Industry trade shows often take on a certain theme, and this year at Networld+Interop, it appears everyone will be talking about network management software.
Management of far-flung networks has become an increasingly important item for network infrastructure companies to address. Though their primary focus may be the hardware that connects several sites together, a suite of software tools to manage these dispersed devices is often a "check mark" item for customers when they're weighing the benefits of a particular company.
Cisco Systems, Bay Networks, Ascend Communications, and 3Com will all roll into Atlanta next month sporting new software to handle the management and policy-based tasks many enterprise layouts are seeking.
In a long-anticipated move, Cisco embraced an Internet infrastructure in its bid to expand its presence in the network management software arena, announcing today an initiative called Assured Network Services (ANS). Currently, the company ships a variety of distinct management tools that manage the company's switches and routers--including CiscoWorks--but until now there has been no strategy to tie everything together.
Cisco officials said that ANS will become the common platform on which the company will build Web-based management applications for users who want to implement them for specific purposes or tie them into popular enterprise management software platforms such as Hewlett-Packard's OpenView or Computer Associates' Unicenter.
To that end, the company announced a new version of CiscoWorks for Switched Internetworks that is based on Java. Viewed through a browser, the revised functions include discovery agents that seek out networking hardware elements, policy-based correlation tools, support for local-area and ATM (asynchronous transfer mode) gear, and traffic monitoring tools that can follow network data flows.
Version 2.1 of CiscoWorks will be available in the fourth quarter of this year, with a price tag of $7,995 for the Windows NT version and $9,995 for Unix-based versions. The company also unveiled new accounting tools that allow network managers to determine network usage per user.
Cisco's moves follow a slew of network management-related announcements from Ascend, Bay, and 3Com.
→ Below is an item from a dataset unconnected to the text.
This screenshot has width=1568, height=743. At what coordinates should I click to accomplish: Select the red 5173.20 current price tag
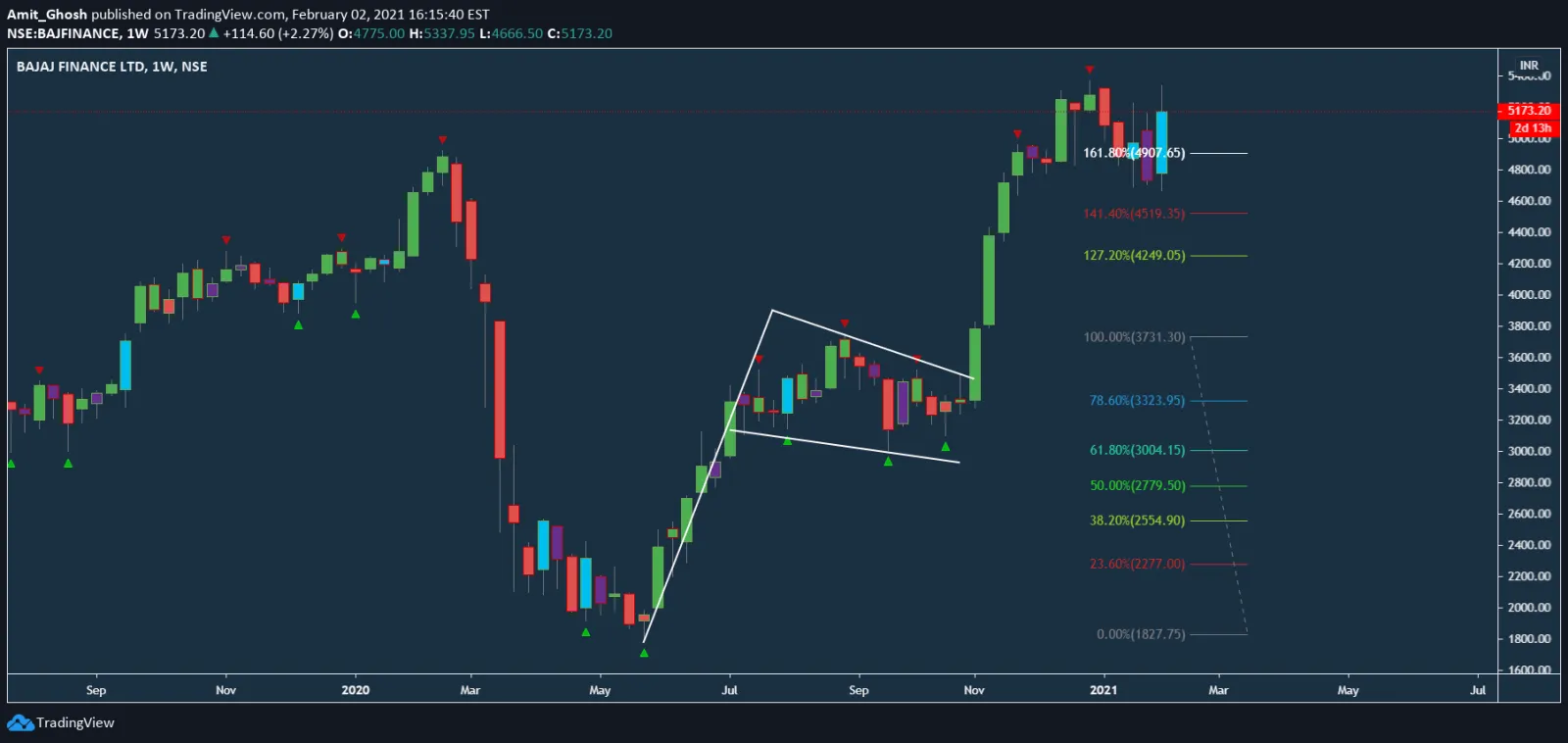click(x=1529, y=111)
Ascend recently integrated the management tools it acquired through Cascade Communications to form a suite for policy-based management targeted at Internet service providers (ISPs), one of its high-profile target markets.
3Com also recently integrated tools to manage the remote access gear acquired in its merger with U.S. Robotics. And Bay rolled out a new version of its comprehensive Optivity suite of local- and wide-area management tools.
Analysts have said that a true network management strategy is still hard to implement for most managers because there are still so many disparate tools necessary to get the job done. Bay, Cisco, 3Com, and Ascend may be following the lead of Cabletron Systems, an internetworking company that has won numerous accolades for its Spectrum enterprise management software platform.